Duty to Use Firm Property Exclusively for Business (Section 15): Any property on firm is only use of business it does not use for the personal profit.
Dissolutions of Partnership
Definitions (sec-39)
When two or more persons are legally bound for partnership, but they terminate their partnership or end the right upon the partnership firm, shares, and settle their account of firm. Reasons of partnership dissolutions:
By mutual agreement (sections 40): One or more partners mutually agree to terminate the partnership. This partnership terminates according to the agreement.
Insolvency of partner (section 41): When one partner or more partners are insolvent or dose not able to run the partnership. They all face financial loss or are unable to pay a loan or debt amount of partnership, then there is no need to continue partnership.
Durations of contract (section 42):- When contract duration is terminated or fixed, then after specific period partnership will end. This kind of termination is usually mutual consent of both parties. Both partners agree to dissolve partnerships since their contract.
Object of contract (sections-42): When two or more partners come together or work on the same motive then they come under partnership and work until they achieve purpose of partnership. It is included in the project.
By notice of dissolutions (sections-43): Partnership will end by giving notices. When one partner intents or gives notice to another partner, expressing the intentions to dissolve partnership.
Court order (section-44): Court give any order to terminate partnership based upon valid reasons such as- Increase pollutions, Declare insolvency, illegal product sale or manufacturing, transfer title to third persons
Breach and misconduct of contract: When any partner breaches any condition of precedent or effect on contract of partnership. One of the partners made any misconduct regarding partnership, then the partnership will end.

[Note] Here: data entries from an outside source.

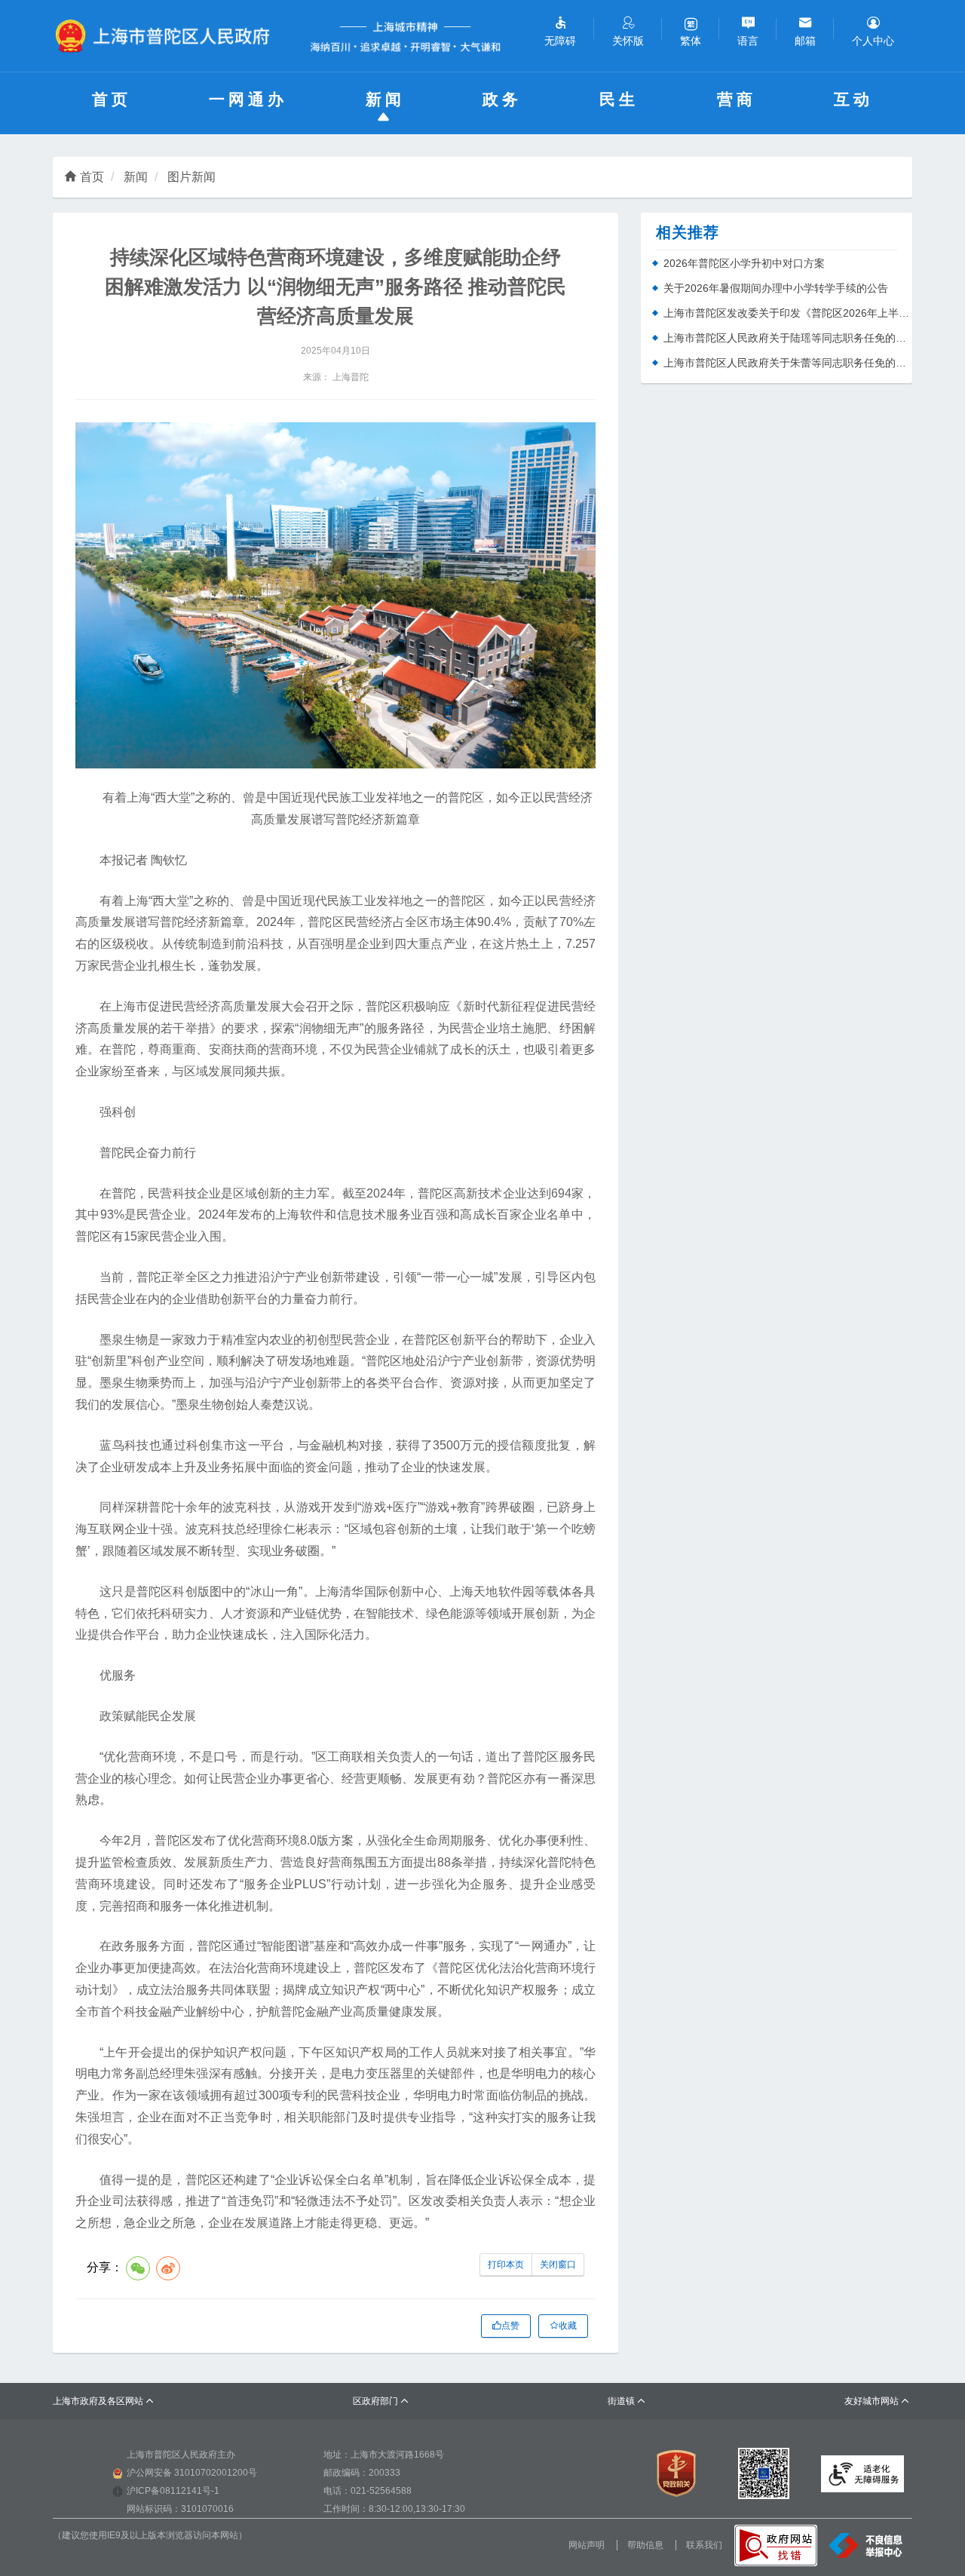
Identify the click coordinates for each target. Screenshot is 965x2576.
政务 (502, 99)
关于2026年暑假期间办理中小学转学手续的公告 (775, 288)
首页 (111, 99)
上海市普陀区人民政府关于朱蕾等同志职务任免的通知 (787, 363)
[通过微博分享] (168, 2268)
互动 (853, 99)
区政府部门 (381, 2401)
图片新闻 (191, 176)
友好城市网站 (877, 2401)
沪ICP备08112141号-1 (173, 2491)
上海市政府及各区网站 (104, 2401)
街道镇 (627, 2401)
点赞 (510, 2325)
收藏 (568, 2325)
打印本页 (506, 2264)
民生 (619, 99)
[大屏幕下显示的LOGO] (169, 35)
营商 (736, 99)
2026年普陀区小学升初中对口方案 (744, 263)
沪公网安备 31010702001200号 (192, 2472)
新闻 (385, 99)
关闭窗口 (558, 2264)
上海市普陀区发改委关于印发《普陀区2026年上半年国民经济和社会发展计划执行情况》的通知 (787, 313)
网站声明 (586, 2545)
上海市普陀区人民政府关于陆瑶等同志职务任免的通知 (787, 338)
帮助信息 (645, 2545)
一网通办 (248, 99)
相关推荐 (687, 232)
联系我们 (704, 2545)
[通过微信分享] (138, 2268)
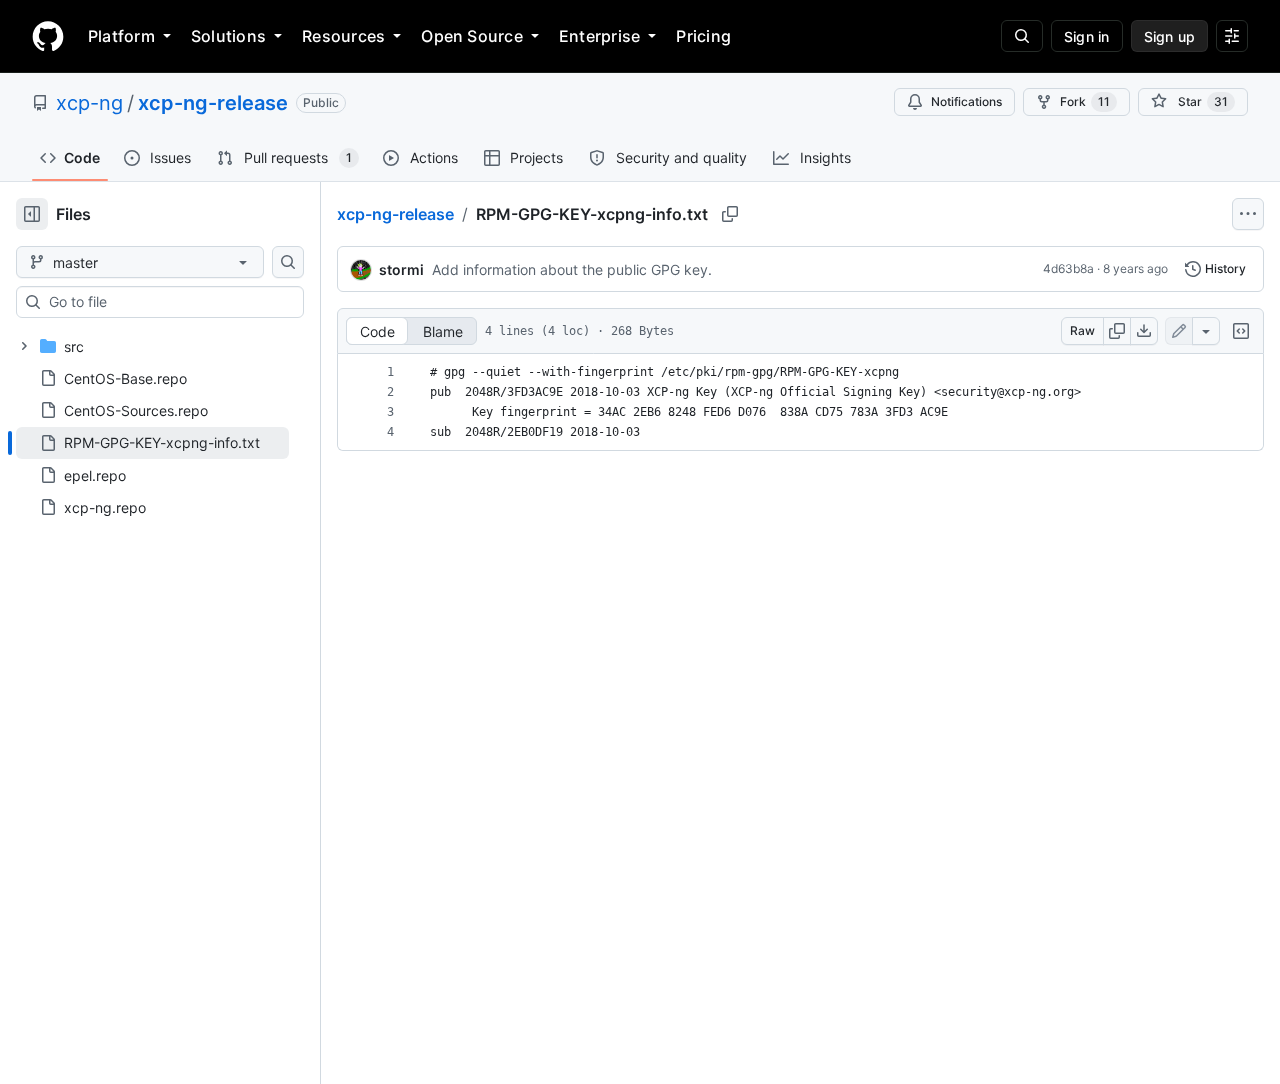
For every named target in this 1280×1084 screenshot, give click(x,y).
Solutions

Retirement of partner: If any partner wishes to leave partnership for any reasons like age, relocations, serious injury or medical treatment.

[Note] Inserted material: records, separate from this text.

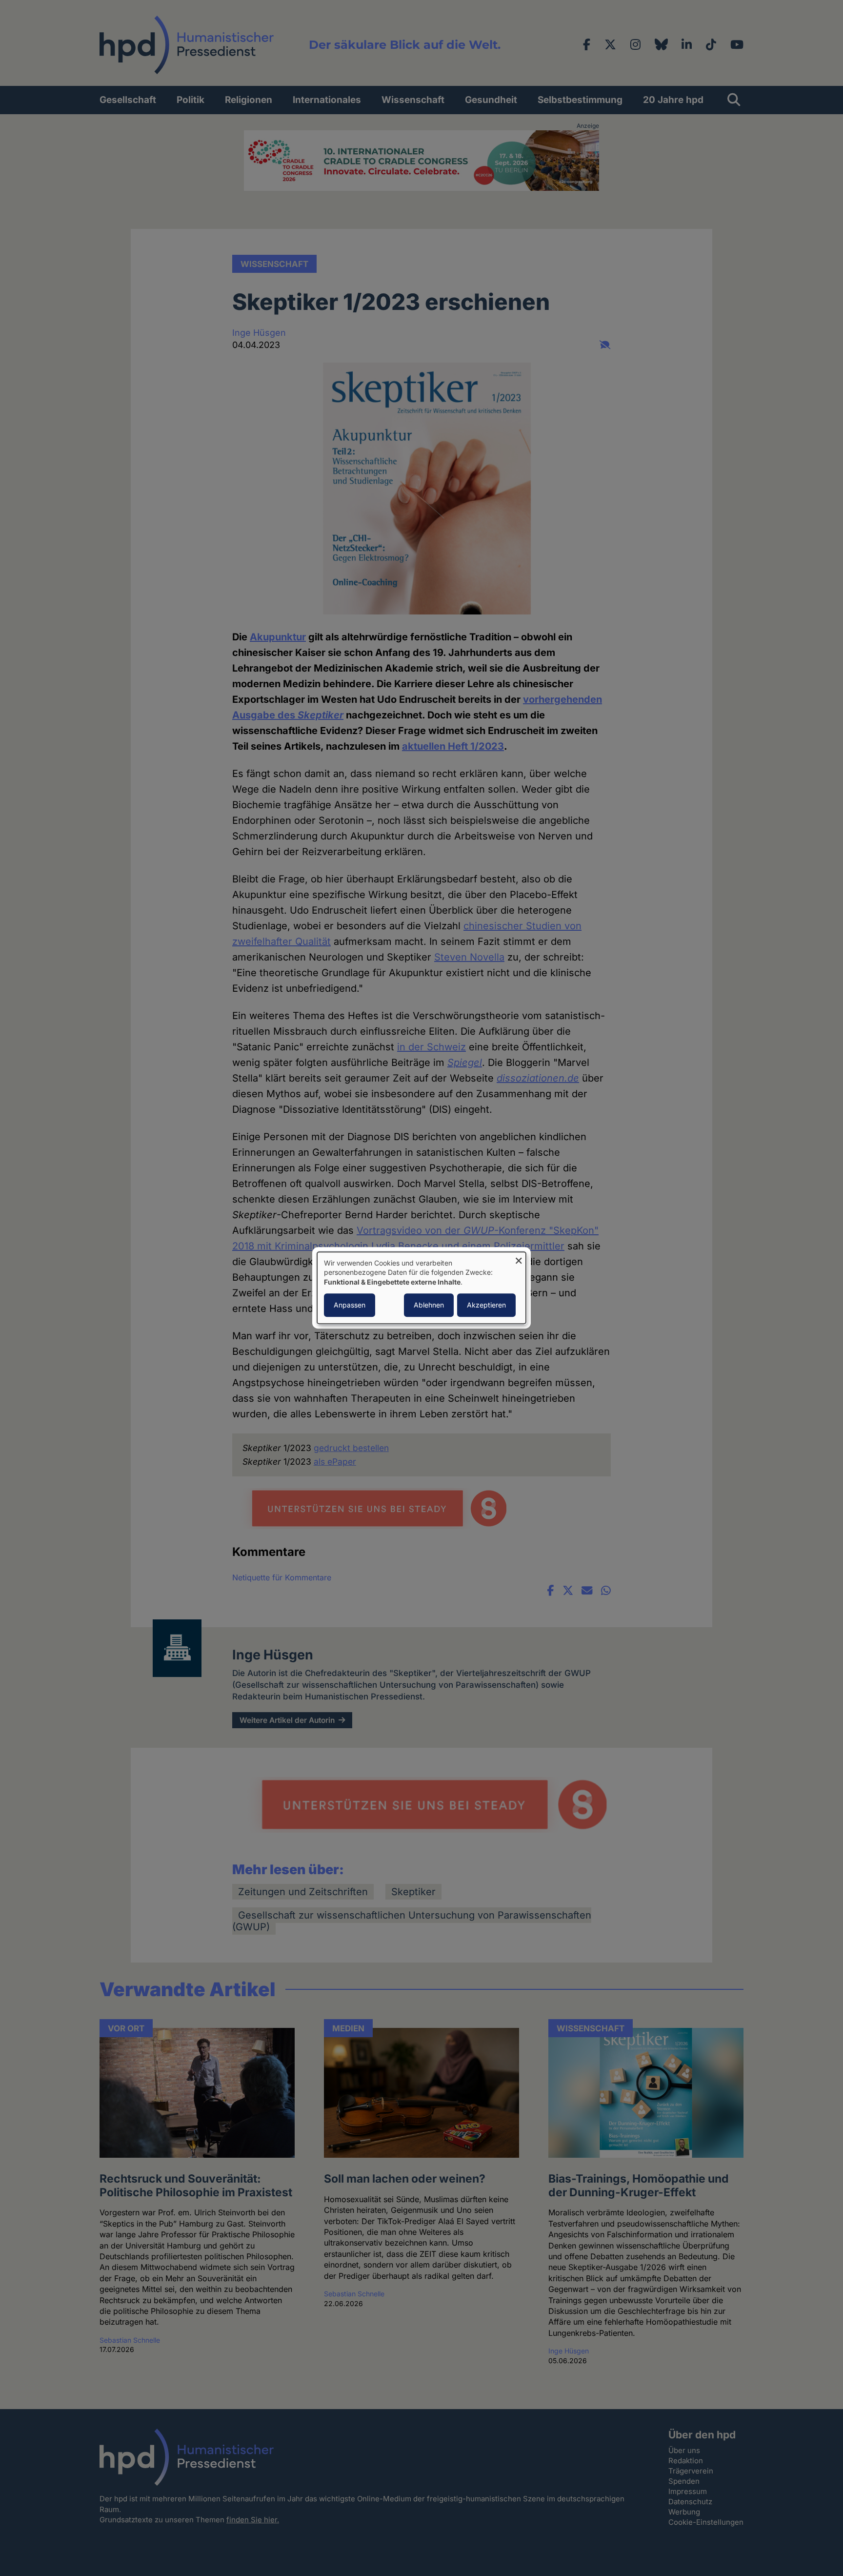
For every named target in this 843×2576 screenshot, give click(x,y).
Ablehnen (429, 1305)
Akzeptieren (486, 1305)
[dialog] (421, 1288)
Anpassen (349, 1305)
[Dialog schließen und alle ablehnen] (518, 1258)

Death of partner: Death is one of the most important causes of end of partnership.
Procedure of dissolution of firm:
Give notice: One partner or more partner giving notice to dissolutions of partnership by court, mutual consent, term end, agreement or any misconduct.
Account settlement:
10) First paid third party dept, credit or interest.

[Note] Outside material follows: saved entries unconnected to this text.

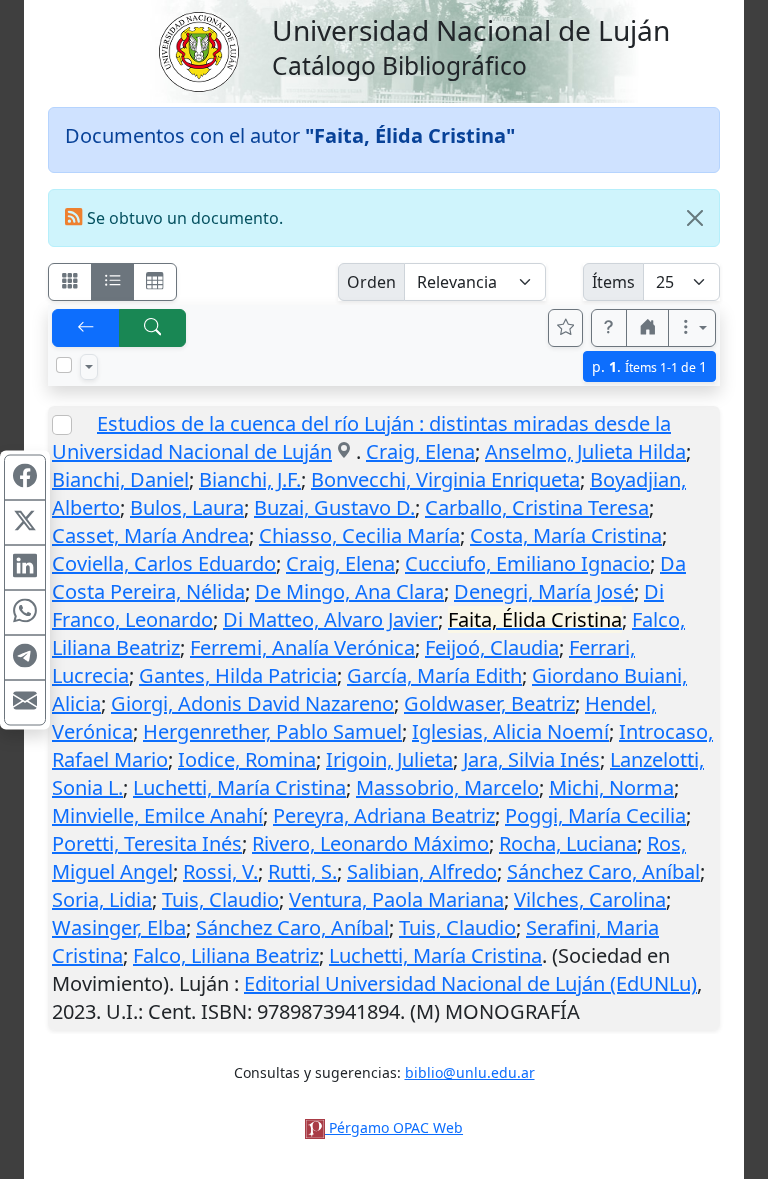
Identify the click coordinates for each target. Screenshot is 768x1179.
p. (649, 366)
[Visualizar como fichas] (70, 282)
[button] (609, 328)
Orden (371, 282)
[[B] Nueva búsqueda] (153, 328)
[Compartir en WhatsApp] (25, 612)
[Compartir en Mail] (25, 702)
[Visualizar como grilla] (155, 282)
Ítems (613, 282)
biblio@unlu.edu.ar (470, 1072)
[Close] (695, 218)
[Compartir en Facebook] (25, 477)
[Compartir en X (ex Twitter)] (25, 522)
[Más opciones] (692, 328)
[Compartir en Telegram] (25, 657)
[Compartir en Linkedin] (25, 567)
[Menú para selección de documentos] (89, 367)
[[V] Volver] (86, 328)
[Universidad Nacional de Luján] (198, 50)
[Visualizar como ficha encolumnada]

10) Paid the partner dept.
10) Sale assets or recover amounts.
10) Repay any advances to your partner.
10) Repay loan amounts to your partner.
10) Return each partner to their original amount or capital.
10) Equally share the amount of profit and loss.
10) Inform register office with 90 days of dissolutions of the firm.
10) Intimate to the public by newspaper or public notices.
10) Cancel the necessary file:
e) Trade license
e) EPF
e) ESI
e) PAN
e) TAN
Case Laws:
Chandrika Prasad Agarwalla v. Commissioner of Income-tax
This case depends upon partnership at will. The Supreme Court held that if partners proceed to run the business after the expiry of a defined period originally specified in the deed, the partnership is deemed to become a “partnership at will”. In such a case, any partner can dissolve the firm by simply giving a written notice under Section 43.
S.V. Chandra Pandian v. S.V. Sivalinga Nadar
This case depends upon the distribution of assets and capital gain. This case recertified the legal process under Section 48 of the Act, confirming that on dissolution, the firm’s assets must first be used to pay off third party debts, and only the remains amounts is distributed among the partners according to their final shares.
Conclusion:
Partnership is the one kind of business form which rapidly growing whole India. Every partnership firm must be registered in their state office. They shall follow the Indian laws and guidelines. The act provides partners with rights and duties also.
The dissolution of partnership ends or terminates the relations between partners. These terminations regulate by sale of goods act 1932. There are many ways to terminated partnership by at will, court order, mutual or death of partner etc. This winding up done by following process of dissolution of partnership. Government promotes the business or makes it simple for ordinary people.